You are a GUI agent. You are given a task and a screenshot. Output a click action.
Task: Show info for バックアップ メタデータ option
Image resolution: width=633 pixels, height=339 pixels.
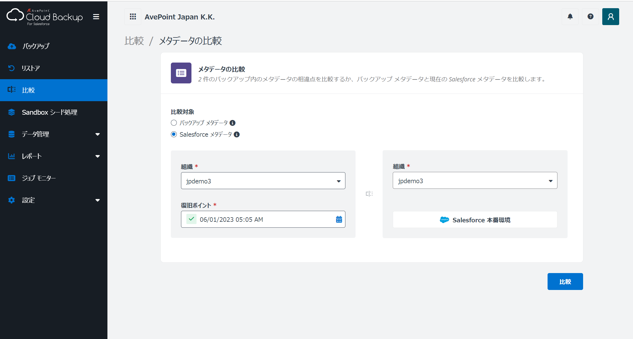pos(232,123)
---
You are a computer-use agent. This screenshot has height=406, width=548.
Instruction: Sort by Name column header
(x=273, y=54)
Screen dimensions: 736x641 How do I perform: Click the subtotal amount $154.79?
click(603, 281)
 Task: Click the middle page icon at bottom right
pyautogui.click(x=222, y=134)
---
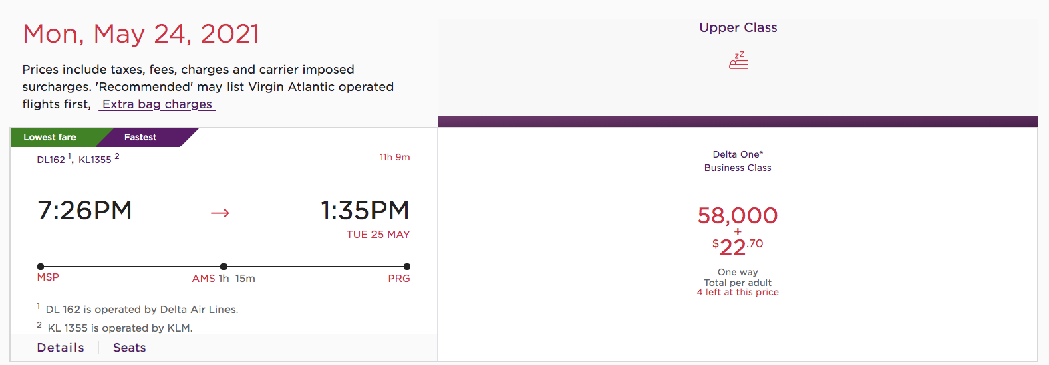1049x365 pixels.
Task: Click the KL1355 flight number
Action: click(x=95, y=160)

## EXERCISE DETAILS:
Where a line of the listing includes the word "agent", add it to the tally, and give the final number and nothing more.

## ANSWER:
2